Generation with Parameters¶
curl -X POST http://localhost:8091/v1/videos \
-F "prompt=A cinematic view of a futuristic city at sunset" \
-F "width=832" \
-F "height=480" \
-F "num_frames=33" \
-F "negative_prompt=low quality, blurry, static" \
-F "fps=16" \
-F "num_inference_steps=40" \
-F "guidance_scale=4.0" \
-F "guidance_scale_2=4.0" \
-F "boundary_ratio=0.875" \
-F "flow_shift=5.0" \
-F "seed=42"
Generation Parameters¶
| Parameter | Type | Default | Description |
|---|---|---|---|
prompt | str | - | Text description of the desired video |
seconds | str | None | Clip duration in seconds |
size | str | None | Output size in WIDTHxHEIGHT format |
negative_prompt | str | None | Negative prompt |
width | int | None | Video width in pixels |
height | int | None | Video height in pixels |
num_frames | int | None | Number of frames to generate |
fps | int | None | Frames per second for output video |
num_inference_steps | int | None | Number of denoising steps |
guidance_scale | float | None | CFG guidance scale (low-noise stage) |
guidance_scale_2 | float | None | CFG guidance scale (high-noise stage, Wan2.2) |
boundary_ratio | float | None | Boundary split ratio for low/high DiT (Wan2.2) |
flow_shift | float | None | Scheduler flow shift (Wan2.2) |
seed | int | None | Random seed (reproducible) |
lora | object | None | LoRA configuration |
Create Response Format¶
POST /v1/videos returns a job record, not inline base64 video data.
{
"id": "video_gen_123",
"object": "video",
"status": "queued",
"model": "Wan-AI/Wan2.2-T2V-A14B-Diffusers",
"prompt": "A cinematic view of a futuristic city at sunset",
"created_at": 1234567890
}
Retrieve, List, Download, and Delete¶
Retrieve a job¶
List jobs¶
Download the completed video¶
Delete a job and its stored file¶
Poll Until Complete¶
while true; do
status=$(curl -s http://localhost:8091/v1/videos/${video_id} | jq -r '.status')

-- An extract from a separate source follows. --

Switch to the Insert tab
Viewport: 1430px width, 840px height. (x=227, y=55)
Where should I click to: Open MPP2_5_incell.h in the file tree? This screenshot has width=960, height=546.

if [ "$status" = "completed" ]; then
break
fi
if [ "$status" = "failed" ]; then
echo "Video generation failed"
exit 1
fi
sleep 2
done
LTX-2¶
Start Server¶
Basic Start¶
vllm serve Lightricks/LTX-2 --omni --port 8098 \
--enforce-eager --flow-shift 1.0 --boundary-ratio 1.0
Start with Optimization Presets¶
Use the LTX-2 startup script with built-in optimization presets:
# Baseline (1 GPU, eager)
bash run_server_ltx2.sh baseline
# 4-GPU Ulysses sequence parallelism (lossless)
bash run_server_ltx2.sh ulysses4
# Cache-DiT lossy acceleration (1 GPU, ~1.4× speedup)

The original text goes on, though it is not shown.